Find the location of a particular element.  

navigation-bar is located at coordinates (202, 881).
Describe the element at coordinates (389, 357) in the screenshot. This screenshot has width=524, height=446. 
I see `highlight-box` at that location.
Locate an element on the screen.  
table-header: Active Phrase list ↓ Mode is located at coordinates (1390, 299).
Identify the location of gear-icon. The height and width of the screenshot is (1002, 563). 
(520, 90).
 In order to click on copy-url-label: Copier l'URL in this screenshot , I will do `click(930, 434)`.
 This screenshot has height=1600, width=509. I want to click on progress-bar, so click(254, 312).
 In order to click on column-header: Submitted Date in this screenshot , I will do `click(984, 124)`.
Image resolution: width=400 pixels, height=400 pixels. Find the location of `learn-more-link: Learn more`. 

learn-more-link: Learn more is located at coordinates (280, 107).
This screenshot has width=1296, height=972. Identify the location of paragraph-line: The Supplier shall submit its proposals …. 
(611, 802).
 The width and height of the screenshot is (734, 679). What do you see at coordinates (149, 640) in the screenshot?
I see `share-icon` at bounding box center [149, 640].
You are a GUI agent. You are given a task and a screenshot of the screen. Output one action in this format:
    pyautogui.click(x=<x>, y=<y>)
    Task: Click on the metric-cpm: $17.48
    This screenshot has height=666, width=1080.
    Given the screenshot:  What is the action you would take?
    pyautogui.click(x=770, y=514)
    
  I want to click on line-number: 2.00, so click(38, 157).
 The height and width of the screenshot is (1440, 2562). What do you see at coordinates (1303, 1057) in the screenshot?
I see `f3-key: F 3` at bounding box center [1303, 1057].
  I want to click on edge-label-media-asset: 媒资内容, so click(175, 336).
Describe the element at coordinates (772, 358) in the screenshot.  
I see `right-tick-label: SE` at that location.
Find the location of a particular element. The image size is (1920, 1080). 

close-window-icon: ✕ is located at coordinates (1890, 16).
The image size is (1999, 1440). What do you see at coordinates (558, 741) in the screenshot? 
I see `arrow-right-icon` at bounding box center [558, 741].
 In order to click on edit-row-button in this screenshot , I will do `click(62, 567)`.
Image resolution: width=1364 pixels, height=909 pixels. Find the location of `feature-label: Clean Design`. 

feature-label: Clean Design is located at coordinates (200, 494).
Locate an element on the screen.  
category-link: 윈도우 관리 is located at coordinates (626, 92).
□ □ □ □
What to do - Can you render the entries as a JSON list of strings, one string per line and with blank lines left out, starting with the line that contains "Image resolution: width=1364" and going on through the final line of the entries?

Your solution -
[
  "Image resolution: width=1364 pixels, height=909 pixels. Find the location of `feature-label: Clean Design`. ",
  "feature-label: Clean Design is located at coordinates (200, 494).",
  "Locate an element on the screen.  ",
  "category-link: 윈도우 관리 is located at coordinates (626, 92)."
]